I know the names of other modern-day players, admittedly, but to be honest I wouldn’t really know any of them if they fell on top of me on a lonely street or even if they came up and autographed my face.
On the contrary, I’m the guy with the blank stare into the middle distance when the lads start talking about football or boxing or curling or whatever the sport du jour happens to be. It may be in the pub, in the office, walking down the street, on a train or just about anywhere.
In fact, nowhere is safe. Some of my friends, and indeed kids, despair at the sheer cluelessness that I display and what they would see as downright pig ignorance in all matters sporting.
Did you see that cracker by Van Ludvar on Saturday blah blah blah rasper blah blah he’s back on form isn’t he blah blah blah dee blah Villa blah blah United blah dee bloody blah. “We” are having a great “season”. We? We? Who? Give me more strength.
I may be just slightly bitter because my knowledge of the comings and goings of soccer, or GAA for that matter, ended some time in the 1990s shortly after Meath stopped winning the All Ireland and back when Man United were a decent outfit (as the lads say). So I can be left twiddling the aul thumbs when the sporting chit chat starts.

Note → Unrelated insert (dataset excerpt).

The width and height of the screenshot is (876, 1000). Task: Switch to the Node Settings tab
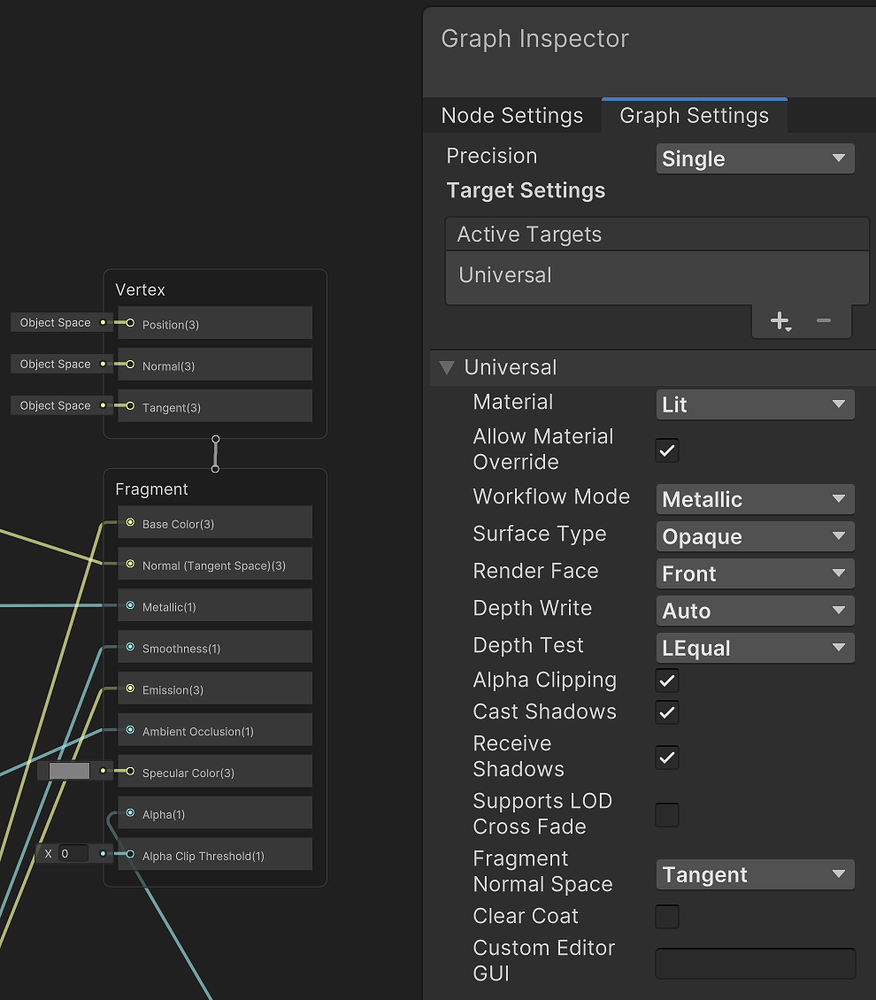tap(512, 115)
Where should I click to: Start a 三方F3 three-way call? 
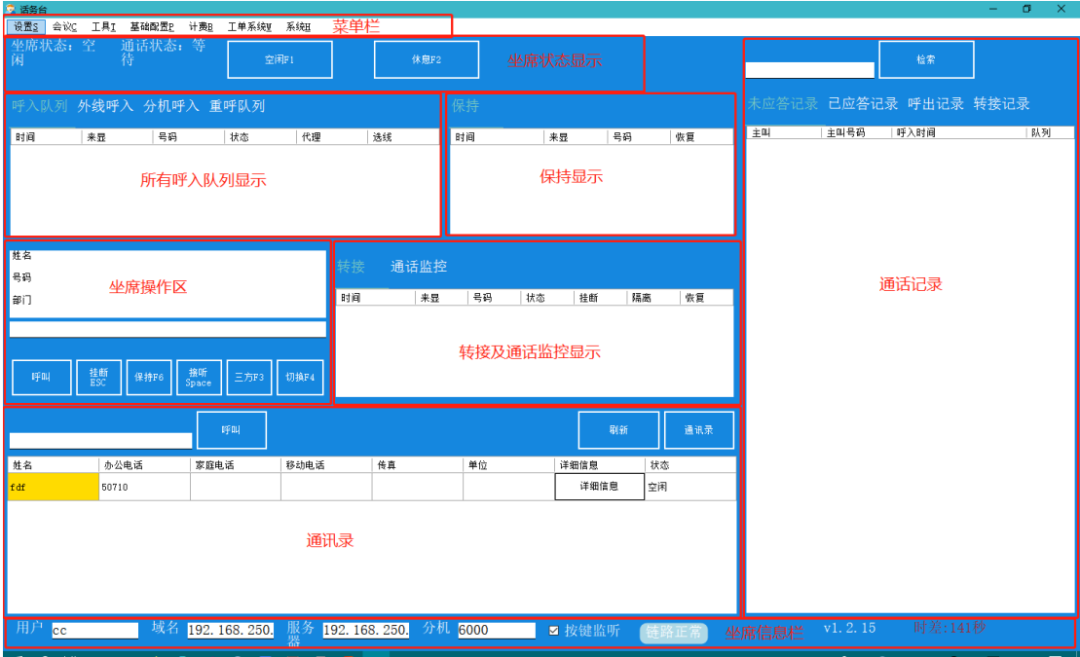click(249, 378)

The Olympics took the biscuit completely. I walked into the newsroom here in The Irish Times some time in August to find the whole place (on a sanctioned and authorised break from hunting down stories and upholding democracy) whooping and yelping at the telly as the O’Donovan brothers romped home in second place in the rowing and collected their silver medals.
There were press releases of congratulation flooding inboxes from every two-bit councillor around the country and the on-the-spot analysis of this great achievement which was parsed, analysed and then the next race considered in great detail.

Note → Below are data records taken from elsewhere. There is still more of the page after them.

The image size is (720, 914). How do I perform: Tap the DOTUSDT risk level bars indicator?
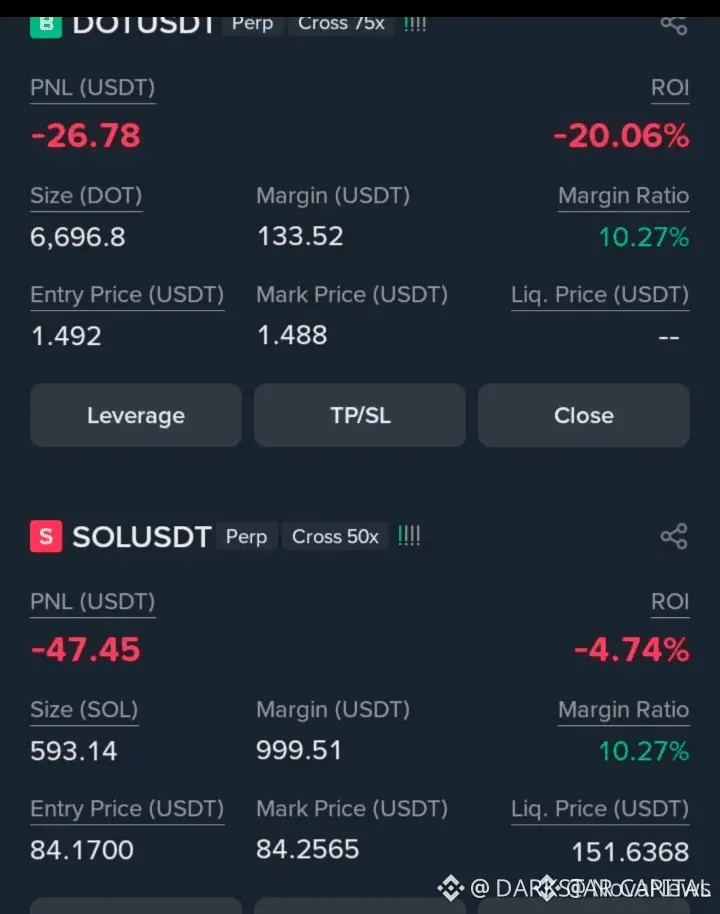pyautogui.click(x=415, y=24)
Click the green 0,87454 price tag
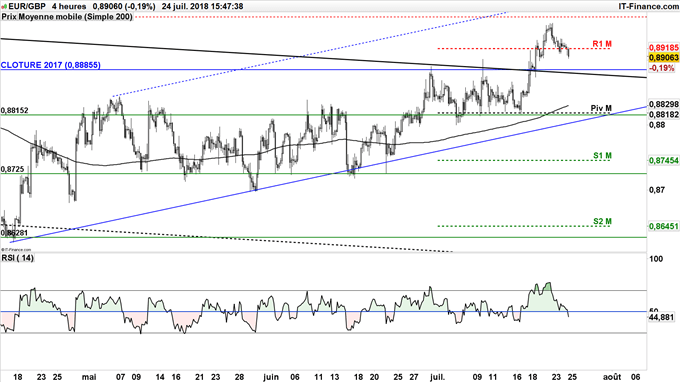The width and height of the screenshot is (680, 382). (x=664, y=160)
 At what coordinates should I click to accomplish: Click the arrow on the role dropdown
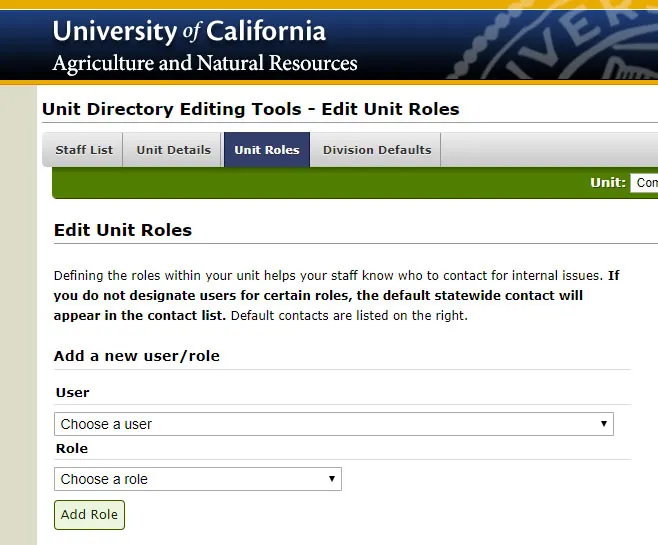tap(331, 479)
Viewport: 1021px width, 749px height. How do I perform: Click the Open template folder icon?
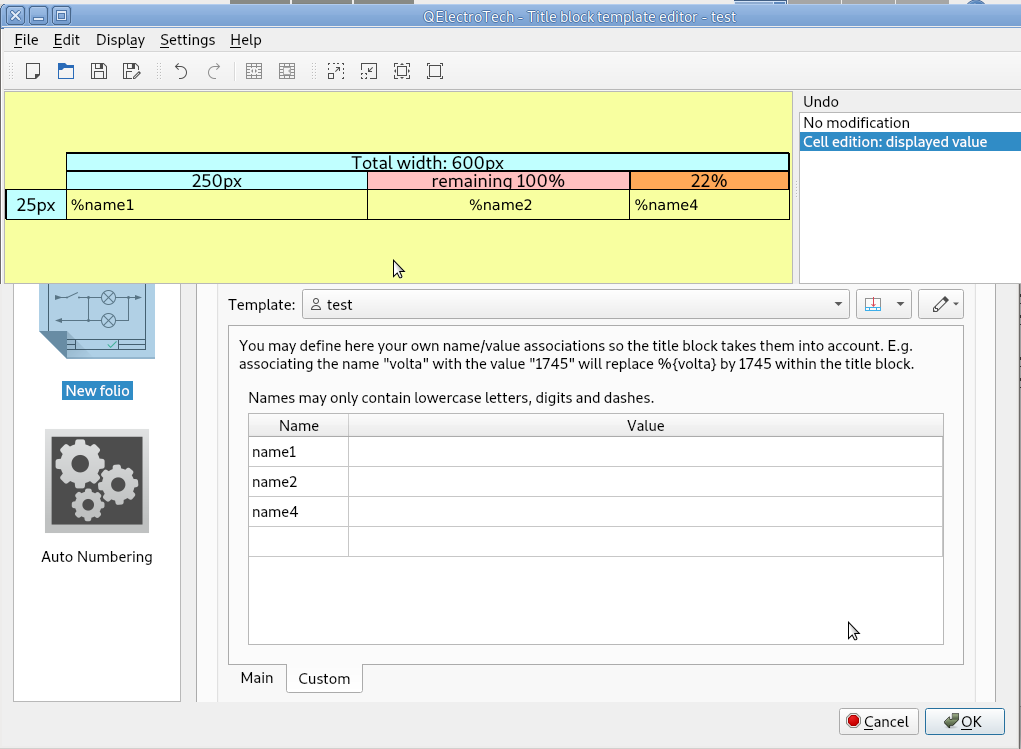coord(66,71)
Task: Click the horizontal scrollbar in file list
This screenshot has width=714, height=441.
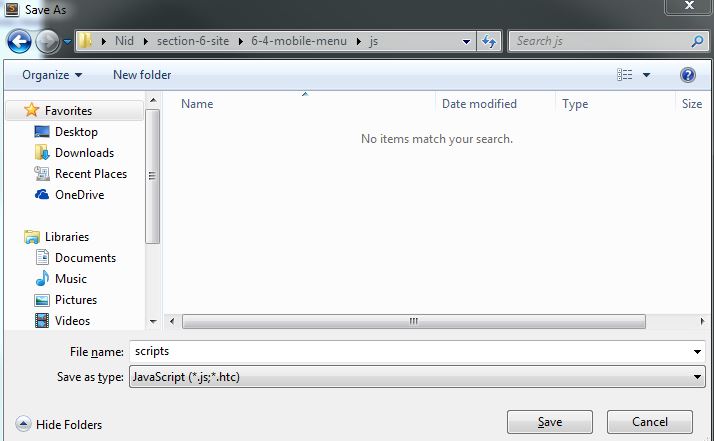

We love a wee bit of victory for anybody wearing a green jersey – and why the hell not – but the O’Donovans may wonder where their supporters are the other 364 days and 23 ¾ hours of the year. (In the boozer giving pointers to Jose Mourinho and Brendan Rogers, of course.)
All of this makes me unusual in a lads’ world and can make life difficult at times as sport is still so male dominated and, more to the point, maleness is still so sport dominated.
Don’t get me wrong, I can shout at the telly as much as anybody when Ireland or Meath or even Louth are in battle. But just as soon as the final whistle goes, I don’t really give a damn who had a good game or even a great game. I could give this many hoots: zero.
Surely there are more of us out there. Support group, anybody?